Proof that if $d,d'$ are gcd($f,g$) where $f,g$ are polynomials, then $d = cd'$ for some polynomial $c$

Question

Here is my current thought; Let $f = df', g = dg'$ for some polynomials $f',g'$

by division theorem

$f = gq + r$ for some polynomial $r,q$. We have $r = f - gq = df' - dg'q = d(f'-dg')$; hence, $d$ divides $r$; similarly, $d'$ divides $r$.

So theree are polynomial $a,b$ such that $r = da = d'b$.

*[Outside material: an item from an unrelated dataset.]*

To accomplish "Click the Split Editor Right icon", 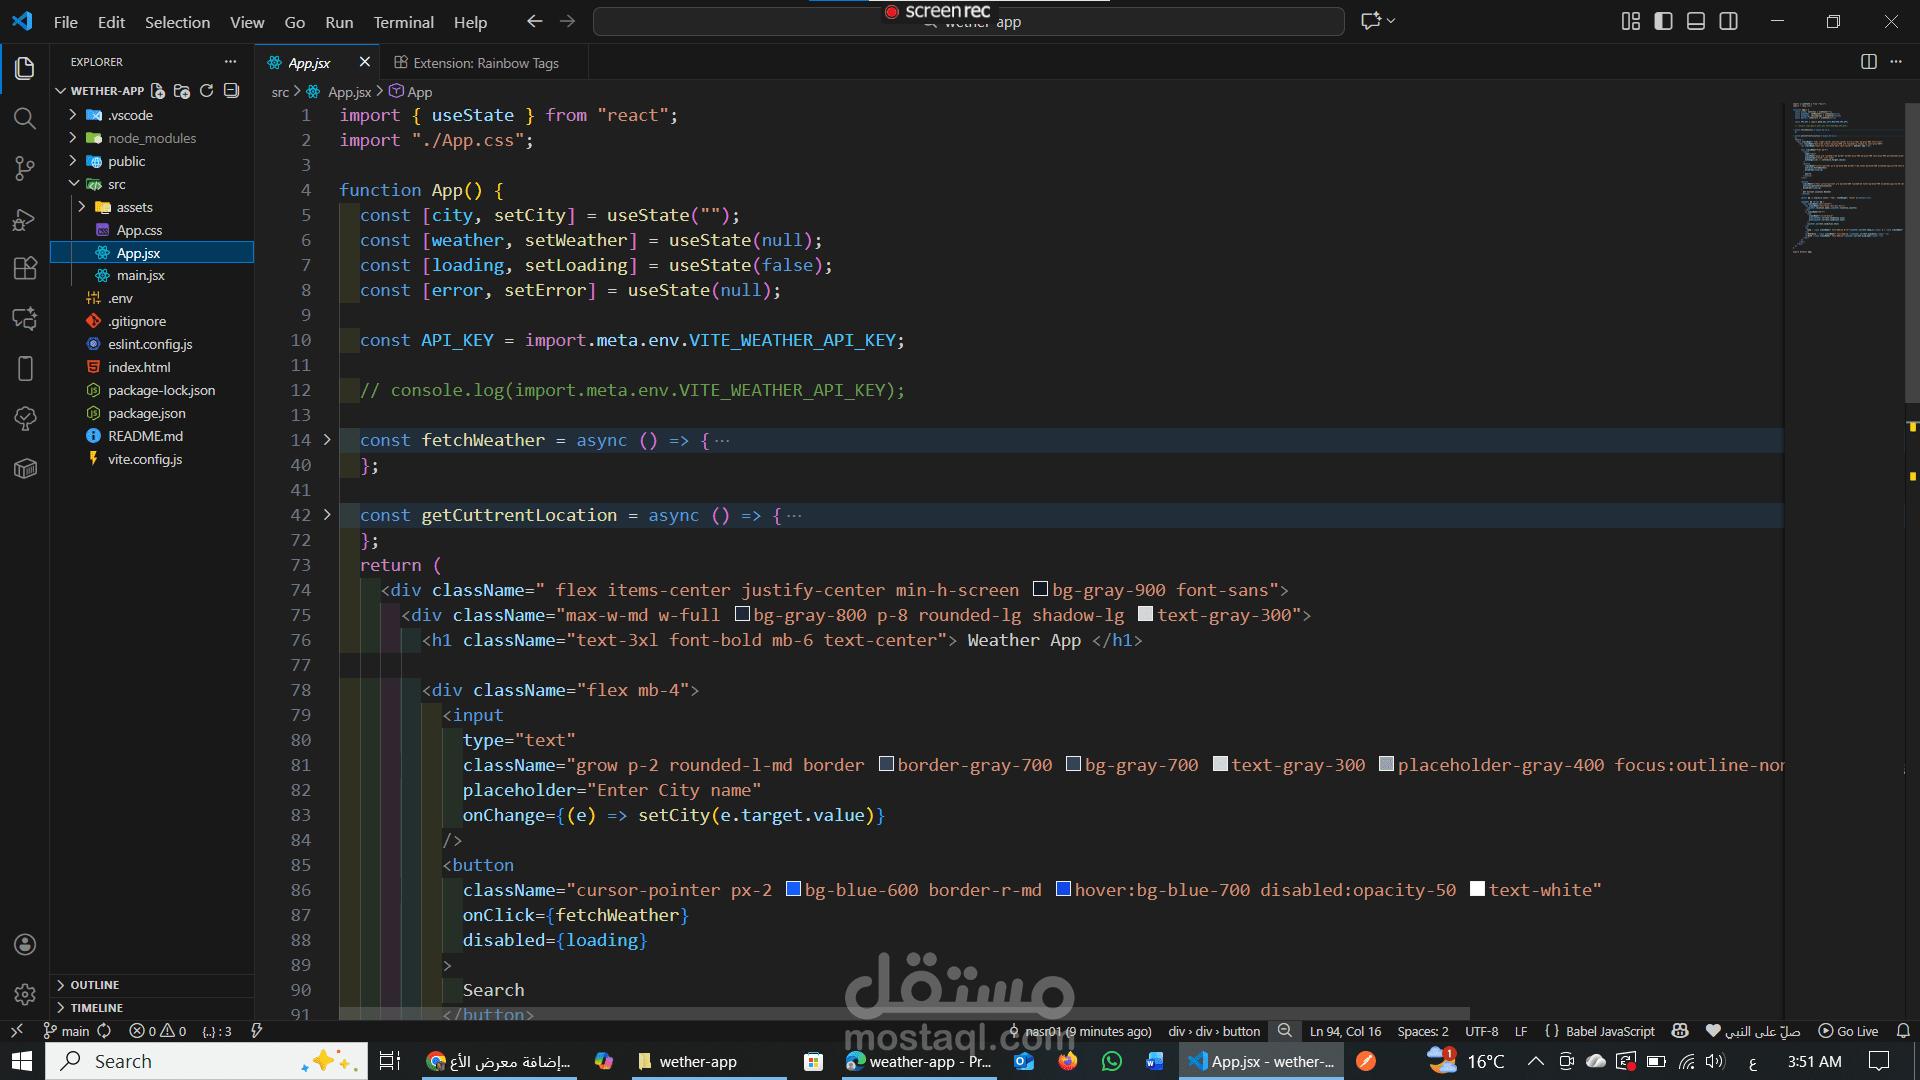I will [1868, 62].
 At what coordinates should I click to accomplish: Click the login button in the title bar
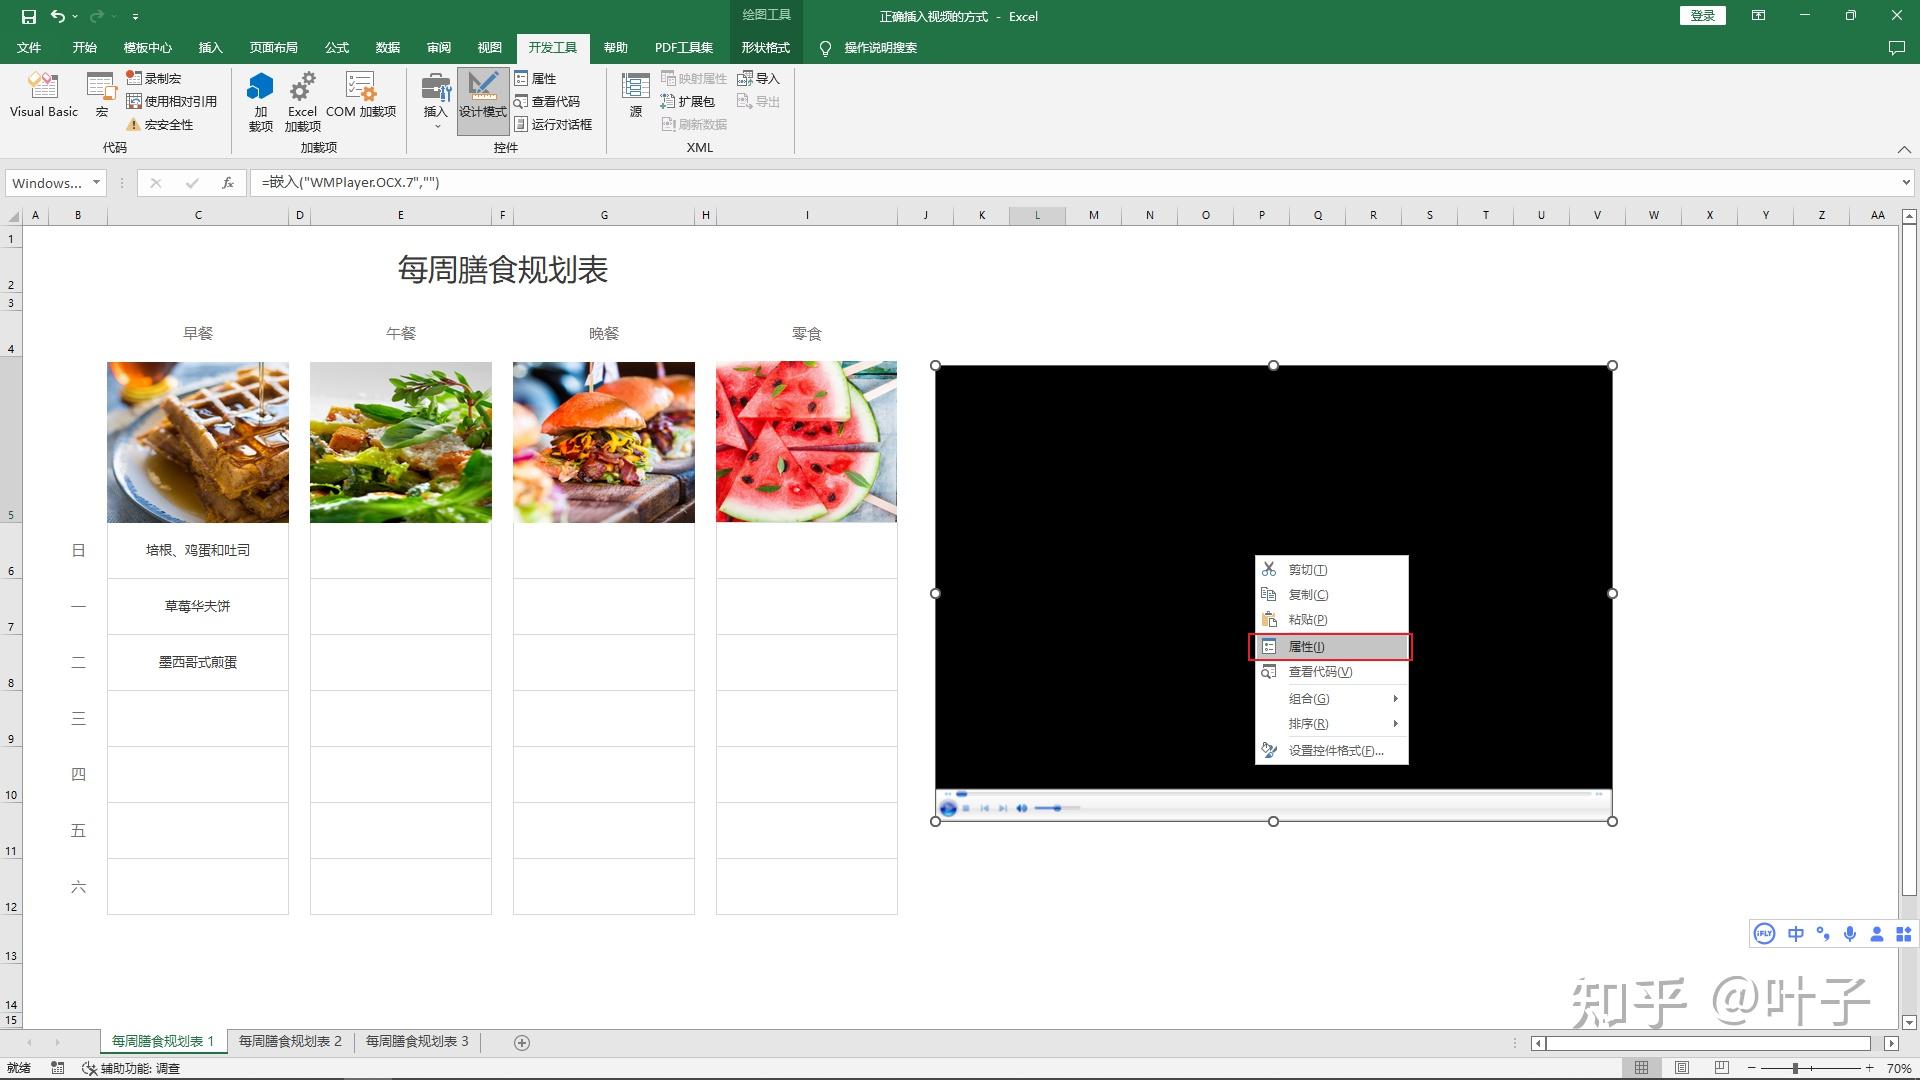tap(1702, 16)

My plan is to show that $r=gcd(f,g)$ as well, so I have degree($r$) = degree($da$) = degree($d'b$) = degree($d$) = degree($d'$) implies that $a,b$ just constant. I can write $d = \frac{b}{a}d'$

But I'm stuck at how to prove $r=gcd(f,g)$ Any Ideas ?

Answer 1

This follows directly from the definition of a greatest common divisor, which is that it is a common divisor, and every common divisor divides it. Thus as $d'(x)$ is a common divisor, and $d(x)$ is a greatest common divisor, $d'(x)|d(x)$, which is equivalent to saying that there exists a $c(x)$ such that $d'(x)c(x) = d(x)$.